10. Data Generation#

This tutorial mainly explains the high-level DataGenerator class.

It shows how DataGenerator orchestrates the upstream pipeline:

  • source simulation;

  • leadfield loading;

  • sensor simulation;

  • source estimation;

  • tabular run metadata returned as a DataFrame.

Scientific motivation#

DataGenerator is the workflow orchestrator behind CaliBrain’s data generation stage. Unlike the lower-level classes, it does not represent one scientific operation. Instead, it runs complete configured experiments over solver, data, and noise settings and returns run-wise metadata that can be passed to downstream workflow stages.

This tutorial uses a tiny synthetic setup so the class can be exercised directly in the documentation build.

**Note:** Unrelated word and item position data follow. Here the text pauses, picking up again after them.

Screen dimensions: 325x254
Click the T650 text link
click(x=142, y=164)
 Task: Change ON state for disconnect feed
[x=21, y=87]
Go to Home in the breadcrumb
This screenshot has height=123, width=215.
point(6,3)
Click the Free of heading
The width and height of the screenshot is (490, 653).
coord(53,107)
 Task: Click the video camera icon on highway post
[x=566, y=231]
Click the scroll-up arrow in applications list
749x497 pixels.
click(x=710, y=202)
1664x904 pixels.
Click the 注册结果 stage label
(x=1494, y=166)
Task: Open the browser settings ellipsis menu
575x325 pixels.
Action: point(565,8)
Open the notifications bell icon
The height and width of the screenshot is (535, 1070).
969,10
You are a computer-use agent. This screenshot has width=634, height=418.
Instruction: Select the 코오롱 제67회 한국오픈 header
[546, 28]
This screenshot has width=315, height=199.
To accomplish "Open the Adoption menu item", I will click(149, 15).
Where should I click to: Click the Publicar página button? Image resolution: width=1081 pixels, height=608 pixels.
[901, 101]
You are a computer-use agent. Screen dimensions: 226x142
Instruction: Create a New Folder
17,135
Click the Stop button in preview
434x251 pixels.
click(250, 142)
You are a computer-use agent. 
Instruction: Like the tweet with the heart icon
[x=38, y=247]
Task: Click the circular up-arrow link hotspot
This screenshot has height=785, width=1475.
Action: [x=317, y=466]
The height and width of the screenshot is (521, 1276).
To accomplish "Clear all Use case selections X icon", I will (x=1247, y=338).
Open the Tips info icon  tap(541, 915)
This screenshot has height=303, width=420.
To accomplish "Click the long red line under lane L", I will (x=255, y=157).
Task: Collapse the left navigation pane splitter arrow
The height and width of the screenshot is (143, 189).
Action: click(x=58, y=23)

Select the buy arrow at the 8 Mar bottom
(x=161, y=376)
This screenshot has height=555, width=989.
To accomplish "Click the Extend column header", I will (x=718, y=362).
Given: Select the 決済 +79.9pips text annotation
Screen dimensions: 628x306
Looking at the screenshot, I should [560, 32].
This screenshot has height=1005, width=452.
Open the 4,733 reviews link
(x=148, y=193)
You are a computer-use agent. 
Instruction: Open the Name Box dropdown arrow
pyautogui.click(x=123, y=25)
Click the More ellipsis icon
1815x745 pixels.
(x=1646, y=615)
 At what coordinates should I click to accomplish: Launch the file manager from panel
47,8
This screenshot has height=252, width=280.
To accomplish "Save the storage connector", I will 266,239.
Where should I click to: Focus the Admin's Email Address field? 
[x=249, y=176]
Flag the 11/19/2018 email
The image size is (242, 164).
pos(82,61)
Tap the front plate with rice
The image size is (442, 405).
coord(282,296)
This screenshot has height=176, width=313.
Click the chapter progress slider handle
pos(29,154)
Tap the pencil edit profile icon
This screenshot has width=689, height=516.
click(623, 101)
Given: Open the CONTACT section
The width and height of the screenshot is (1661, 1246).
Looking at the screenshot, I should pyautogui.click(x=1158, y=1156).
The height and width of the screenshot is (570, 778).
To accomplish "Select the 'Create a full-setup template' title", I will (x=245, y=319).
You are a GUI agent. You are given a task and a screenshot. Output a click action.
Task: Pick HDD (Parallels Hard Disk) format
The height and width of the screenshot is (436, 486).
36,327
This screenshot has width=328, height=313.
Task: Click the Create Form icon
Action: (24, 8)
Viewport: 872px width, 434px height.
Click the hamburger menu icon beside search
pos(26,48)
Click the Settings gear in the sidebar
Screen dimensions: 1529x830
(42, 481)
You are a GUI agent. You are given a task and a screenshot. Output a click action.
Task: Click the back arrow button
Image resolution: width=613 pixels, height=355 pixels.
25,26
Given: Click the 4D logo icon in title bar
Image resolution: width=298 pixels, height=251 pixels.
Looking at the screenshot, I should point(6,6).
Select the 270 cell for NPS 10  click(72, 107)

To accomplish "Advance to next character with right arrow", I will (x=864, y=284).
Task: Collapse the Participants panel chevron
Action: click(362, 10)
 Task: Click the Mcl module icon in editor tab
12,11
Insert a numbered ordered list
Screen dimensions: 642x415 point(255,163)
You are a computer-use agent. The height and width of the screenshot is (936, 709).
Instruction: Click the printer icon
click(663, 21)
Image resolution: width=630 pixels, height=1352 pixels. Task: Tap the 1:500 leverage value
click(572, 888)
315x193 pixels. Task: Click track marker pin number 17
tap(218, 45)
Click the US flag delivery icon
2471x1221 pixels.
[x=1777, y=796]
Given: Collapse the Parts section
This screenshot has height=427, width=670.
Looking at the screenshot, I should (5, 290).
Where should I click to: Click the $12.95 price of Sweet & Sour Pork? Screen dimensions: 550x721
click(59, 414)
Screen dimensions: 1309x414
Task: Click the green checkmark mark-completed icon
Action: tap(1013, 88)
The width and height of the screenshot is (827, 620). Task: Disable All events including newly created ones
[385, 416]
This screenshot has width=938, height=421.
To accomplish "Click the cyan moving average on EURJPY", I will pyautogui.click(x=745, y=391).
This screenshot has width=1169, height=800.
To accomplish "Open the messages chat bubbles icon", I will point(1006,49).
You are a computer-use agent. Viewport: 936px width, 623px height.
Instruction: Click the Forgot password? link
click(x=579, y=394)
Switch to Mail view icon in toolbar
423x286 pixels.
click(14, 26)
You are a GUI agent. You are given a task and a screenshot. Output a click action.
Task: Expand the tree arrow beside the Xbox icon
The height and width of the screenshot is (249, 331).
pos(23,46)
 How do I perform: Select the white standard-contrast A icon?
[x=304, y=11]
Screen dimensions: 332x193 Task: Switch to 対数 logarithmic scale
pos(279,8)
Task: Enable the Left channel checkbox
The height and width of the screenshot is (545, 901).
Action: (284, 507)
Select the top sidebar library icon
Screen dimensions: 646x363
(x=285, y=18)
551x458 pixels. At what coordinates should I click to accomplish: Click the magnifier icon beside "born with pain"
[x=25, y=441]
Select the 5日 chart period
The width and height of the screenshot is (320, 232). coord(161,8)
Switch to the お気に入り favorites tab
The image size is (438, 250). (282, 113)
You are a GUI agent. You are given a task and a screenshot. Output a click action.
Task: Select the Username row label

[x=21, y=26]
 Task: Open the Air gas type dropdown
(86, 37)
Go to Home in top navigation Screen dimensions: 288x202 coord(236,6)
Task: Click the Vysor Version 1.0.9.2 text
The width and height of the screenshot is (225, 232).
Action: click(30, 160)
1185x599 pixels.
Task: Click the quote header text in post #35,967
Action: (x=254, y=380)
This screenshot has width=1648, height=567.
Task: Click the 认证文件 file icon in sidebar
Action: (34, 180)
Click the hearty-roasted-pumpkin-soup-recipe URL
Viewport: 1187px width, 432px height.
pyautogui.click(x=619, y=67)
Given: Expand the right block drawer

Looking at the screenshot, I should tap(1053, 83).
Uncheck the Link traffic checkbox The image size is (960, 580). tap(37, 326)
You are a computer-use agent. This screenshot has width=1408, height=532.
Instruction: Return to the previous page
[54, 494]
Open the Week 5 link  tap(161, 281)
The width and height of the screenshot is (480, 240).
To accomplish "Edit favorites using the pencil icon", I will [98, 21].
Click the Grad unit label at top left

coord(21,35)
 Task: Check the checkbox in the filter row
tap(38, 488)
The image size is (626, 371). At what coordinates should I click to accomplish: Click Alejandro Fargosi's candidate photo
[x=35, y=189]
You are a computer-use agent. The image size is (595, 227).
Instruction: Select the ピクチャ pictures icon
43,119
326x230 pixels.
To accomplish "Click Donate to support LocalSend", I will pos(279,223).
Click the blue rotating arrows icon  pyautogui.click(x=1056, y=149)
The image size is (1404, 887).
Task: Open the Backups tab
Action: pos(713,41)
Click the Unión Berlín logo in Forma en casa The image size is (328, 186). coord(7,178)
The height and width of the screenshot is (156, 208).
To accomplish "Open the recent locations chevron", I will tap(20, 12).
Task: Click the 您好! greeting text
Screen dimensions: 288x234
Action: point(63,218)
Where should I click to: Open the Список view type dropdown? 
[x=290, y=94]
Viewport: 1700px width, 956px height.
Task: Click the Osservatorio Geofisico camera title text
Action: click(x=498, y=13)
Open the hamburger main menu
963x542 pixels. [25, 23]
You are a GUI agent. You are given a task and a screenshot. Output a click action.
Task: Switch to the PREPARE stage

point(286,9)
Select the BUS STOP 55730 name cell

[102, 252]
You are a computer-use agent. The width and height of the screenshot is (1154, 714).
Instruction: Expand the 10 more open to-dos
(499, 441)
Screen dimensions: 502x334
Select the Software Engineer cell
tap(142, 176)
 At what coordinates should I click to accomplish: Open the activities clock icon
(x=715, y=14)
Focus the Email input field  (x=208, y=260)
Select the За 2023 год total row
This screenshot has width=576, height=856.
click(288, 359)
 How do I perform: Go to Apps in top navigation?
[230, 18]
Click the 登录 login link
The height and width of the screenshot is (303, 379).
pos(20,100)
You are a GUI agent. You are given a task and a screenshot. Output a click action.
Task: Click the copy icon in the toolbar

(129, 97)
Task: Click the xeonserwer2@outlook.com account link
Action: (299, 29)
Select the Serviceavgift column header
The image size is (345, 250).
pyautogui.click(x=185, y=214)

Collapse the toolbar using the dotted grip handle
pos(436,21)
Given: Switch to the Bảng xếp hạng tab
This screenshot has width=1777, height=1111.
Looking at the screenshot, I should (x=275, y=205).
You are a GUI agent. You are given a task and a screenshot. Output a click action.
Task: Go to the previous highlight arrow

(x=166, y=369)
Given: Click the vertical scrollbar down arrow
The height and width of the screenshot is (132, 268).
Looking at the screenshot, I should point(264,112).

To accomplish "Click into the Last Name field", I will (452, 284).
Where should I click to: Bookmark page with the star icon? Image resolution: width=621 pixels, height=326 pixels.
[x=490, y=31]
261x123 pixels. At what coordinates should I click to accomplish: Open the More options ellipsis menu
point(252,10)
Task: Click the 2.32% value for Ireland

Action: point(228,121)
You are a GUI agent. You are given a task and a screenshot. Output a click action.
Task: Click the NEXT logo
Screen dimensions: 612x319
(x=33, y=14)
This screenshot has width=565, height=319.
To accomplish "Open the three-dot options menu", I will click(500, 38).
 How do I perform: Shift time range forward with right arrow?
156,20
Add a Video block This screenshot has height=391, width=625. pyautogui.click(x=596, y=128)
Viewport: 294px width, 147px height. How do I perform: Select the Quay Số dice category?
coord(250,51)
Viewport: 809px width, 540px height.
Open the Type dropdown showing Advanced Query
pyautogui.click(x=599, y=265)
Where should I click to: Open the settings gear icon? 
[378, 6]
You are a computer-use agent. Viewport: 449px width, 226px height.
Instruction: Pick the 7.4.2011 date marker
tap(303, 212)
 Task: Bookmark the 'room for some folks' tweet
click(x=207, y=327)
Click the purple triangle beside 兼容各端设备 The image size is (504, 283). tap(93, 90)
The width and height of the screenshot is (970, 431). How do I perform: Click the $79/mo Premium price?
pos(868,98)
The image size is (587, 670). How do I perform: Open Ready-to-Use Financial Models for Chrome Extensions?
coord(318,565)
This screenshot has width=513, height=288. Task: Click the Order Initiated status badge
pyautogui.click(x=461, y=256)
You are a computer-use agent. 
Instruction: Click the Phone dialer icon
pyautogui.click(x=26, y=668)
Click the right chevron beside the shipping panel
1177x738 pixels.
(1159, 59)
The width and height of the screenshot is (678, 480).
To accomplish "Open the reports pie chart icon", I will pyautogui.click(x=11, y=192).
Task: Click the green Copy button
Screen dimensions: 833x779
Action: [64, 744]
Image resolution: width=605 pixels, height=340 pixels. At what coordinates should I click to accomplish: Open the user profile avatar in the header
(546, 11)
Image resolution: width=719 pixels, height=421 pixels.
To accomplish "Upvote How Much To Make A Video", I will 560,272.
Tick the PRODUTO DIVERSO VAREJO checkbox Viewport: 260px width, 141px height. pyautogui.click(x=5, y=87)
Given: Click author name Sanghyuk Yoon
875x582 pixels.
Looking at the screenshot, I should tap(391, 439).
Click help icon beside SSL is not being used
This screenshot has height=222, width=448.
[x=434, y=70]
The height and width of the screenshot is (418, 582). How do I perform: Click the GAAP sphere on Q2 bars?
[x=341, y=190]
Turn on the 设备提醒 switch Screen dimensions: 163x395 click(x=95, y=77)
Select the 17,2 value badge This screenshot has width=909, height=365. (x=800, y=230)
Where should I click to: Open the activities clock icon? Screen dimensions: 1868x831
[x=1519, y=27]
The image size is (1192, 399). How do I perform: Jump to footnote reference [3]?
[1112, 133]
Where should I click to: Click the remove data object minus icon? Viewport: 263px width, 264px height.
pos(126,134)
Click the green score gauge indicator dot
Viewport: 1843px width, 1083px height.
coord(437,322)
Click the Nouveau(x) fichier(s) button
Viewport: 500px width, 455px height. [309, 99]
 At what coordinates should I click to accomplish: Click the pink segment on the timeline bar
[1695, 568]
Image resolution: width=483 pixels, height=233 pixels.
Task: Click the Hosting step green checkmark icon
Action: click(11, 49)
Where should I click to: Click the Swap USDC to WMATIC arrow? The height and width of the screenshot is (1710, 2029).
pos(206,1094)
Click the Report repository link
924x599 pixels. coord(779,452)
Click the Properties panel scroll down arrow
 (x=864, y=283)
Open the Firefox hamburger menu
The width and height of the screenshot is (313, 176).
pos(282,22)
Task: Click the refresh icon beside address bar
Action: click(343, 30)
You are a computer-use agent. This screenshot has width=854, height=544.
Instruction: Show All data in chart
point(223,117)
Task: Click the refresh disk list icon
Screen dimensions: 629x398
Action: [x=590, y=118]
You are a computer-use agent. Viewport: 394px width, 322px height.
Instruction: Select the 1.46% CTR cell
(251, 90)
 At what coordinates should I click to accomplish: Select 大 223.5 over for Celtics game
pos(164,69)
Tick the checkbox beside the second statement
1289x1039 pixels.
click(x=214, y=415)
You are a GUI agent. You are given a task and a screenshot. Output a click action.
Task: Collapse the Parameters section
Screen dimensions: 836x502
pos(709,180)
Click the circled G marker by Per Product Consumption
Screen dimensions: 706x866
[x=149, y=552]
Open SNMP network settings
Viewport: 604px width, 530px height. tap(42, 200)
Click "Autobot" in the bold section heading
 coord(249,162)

from tempfile import TemporaryDirectory

import matplotlib.pyplot as plt
import numpy as np
from mne.io.constants import FIFF

from calibrain import DataGenerator, LeadfieldBuilder, SensorSimulator, SourceSimulator, gamma_map_sflex


RANDOM_SEED = 83
tmpdir = TemporaryDirectory()
FIG_DIR = tmpdir.name

Build a tiny leadfield fixture#

DataGenerator expects LeadfieldBuilder to provide leadfields. In the current implementation, its internal data preparation step calls retrieve_mode="load". For a runnable tutorial we therefore provide a deterministic payload through the same high-level builder API.

Units:

  • source amplitudes are in nAm;

  • source coordinates are represented in m;

  • the synthetic EEG leadfield is interpreted as µV / nAm.

rng = np.random.default_rng(RANDOM_SEED)
subject = "demo_subject"
n_sensors = 16
n_sources = 32
src_coords = rng.normal(scale=0.04, size=(n_sources, 3))
leadfield = rng.normal(scale=0.03, size=(n_sensors, n_sources))
leadfield /= np.maximum(
    np.linalg.norm(leadfield, axis=0, keepdims=True),
    np.finfo(float).eps,
)
leadfield *= 0.6
q_basis = np.zeros((n_sources, 3, 0), dtype=float)
print("leadfield shape:", leadfield.shape)
leadfield_dir = TemporaryDirectory()
np.savez(
    f"{leadfield_dir.name}/{subject}_fixed_leadfield.npz",
    leadfield=leadfield,
    sensor_kind=FIFF.FIFFV_EEG_CH,
    sensor_units=FIFF.FIFF_UNIT_V,
    sensor_unitmult=FIFF.FIFF_UNITM_MU,
    coil_type=FIFF.FIFFV_COIL_EEG,
    src_coords=src_coords,
    Q_basis=q_basis,
)
leadfield shape: (16, 32)

Configure the generator#

The class is configured from three grids:

  • solver_param_grid for estimator hyperparameters;

  • data_param_grid for source/sensor-generation settings;

  • noise_param_grid for workflow noise handling.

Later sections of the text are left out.